Who started this one?

It’s common knowledge that kitchens and bathrooms are the most important to buyers, right? Isn’t that what we all tell our sellers? Where did that come from?

Did you ever hear the pot roast story?

It’s about a woman who is preparing a family dinner – pot roast. She cuts the roast in half and uses two pots in which to cook them – one for each half.

Her daughter watches her as she does this and asks “Mom, why do you cut the roast in half?”

“Because that’s how my mother always did it,” Mom replies. So, the daughter rounds up her grandmother and asks her the same question. “Gramma, why do you cut your pot roast in half when you cook it?”

“Because that’s what my mother did, and I learned how to cook from her,” Gramma replied.

Thankfully, great-gramma was at the family dinner as well and the daughter finally got her answer. “In my day, roasts were much larger than any pot I owned, so I had to cut them in half and cook the pieces in two smaller pots,” she replied.
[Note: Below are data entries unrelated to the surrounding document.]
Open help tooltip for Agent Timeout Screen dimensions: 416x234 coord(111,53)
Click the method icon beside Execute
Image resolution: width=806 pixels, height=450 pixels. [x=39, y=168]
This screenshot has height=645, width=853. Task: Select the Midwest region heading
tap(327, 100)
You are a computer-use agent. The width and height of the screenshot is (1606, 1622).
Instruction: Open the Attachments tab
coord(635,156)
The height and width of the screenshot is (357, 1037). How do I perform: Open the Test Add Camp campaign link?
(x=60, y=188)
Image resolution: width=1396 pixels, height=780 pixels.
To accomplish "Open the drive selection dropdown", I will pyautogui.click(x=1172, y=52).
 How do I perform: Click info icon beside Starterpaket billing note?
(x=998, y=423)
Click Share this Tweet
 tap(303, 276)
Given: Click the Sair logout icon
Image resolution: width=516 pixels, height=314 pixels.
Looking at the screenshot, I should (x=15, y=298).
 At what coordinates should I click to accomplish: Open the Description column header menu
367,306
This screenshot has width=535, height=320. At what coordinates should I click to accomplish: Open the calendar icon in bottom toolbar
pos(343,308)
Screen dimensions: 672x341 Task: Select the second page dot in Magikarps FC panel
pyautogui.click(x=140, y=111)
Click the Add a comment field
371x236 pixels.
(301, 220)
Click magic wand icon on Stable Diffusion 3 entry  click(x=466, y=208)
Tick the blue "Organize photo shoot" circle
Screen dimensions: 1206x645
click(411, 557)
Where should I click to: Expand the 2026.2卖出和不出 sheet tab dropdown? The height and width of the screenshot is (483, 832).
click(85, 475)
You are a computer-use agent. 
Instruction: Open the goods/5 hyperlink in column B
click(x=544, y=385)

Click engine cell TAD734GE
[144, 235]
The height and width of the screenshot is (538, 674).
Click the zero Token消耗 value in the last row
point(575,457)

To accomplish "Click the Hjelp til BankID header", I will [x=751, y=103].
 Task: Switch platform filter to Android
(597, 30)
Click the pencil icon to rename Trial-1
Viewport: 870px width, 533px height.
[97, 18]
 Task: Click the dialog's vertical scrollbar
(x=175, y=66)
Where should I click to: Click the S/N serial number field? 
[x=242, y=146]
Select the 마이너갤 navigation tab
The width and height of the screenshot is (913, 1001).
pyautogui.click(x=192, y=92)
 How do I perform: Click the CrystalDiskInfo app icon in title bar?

It’s amazing how we do things without questioning why – how we blindly believe things without a cultural context. Especially in real estate, when change is so slow to be accepted.

Sure, at one time, kitchens and bathrooms may have been a buyers’ hot buttons, but are they today?

You’ve seen the home builder studies that show buyers want energy efficiency, storage, outdoor living spaces, open floor plans and lots of natural light. Yet, we persist in telling homeowners that their kitchens and bathrooms rule the sale.

And, the aforementioned eye-tracking study backs this up. “While all rooms are significantly positively correlated with the overall rating, no room in particular stands out as being a better indicator of the overall evaluation of the home.”

Text vs Graphics

Now, I’ve known about the eye tracking study for some time. But, tonight I came across another study that floored me.

“In general, it has been found that people prefer text over graphics as entry points into websites (Boaz et al., 2002).”

Surprising, right?

I’ve already commissioned someone to fix my website. I could’ve sworn the “experts” claimed that photos are more important. Who would’ve thought that the written word is more interesting?

Oh, ok, I would. But I’m a writer.

A real estate writer who promises you that “neuro-linguistic programming” isn’t even in my vocab. (And my prices rock, too).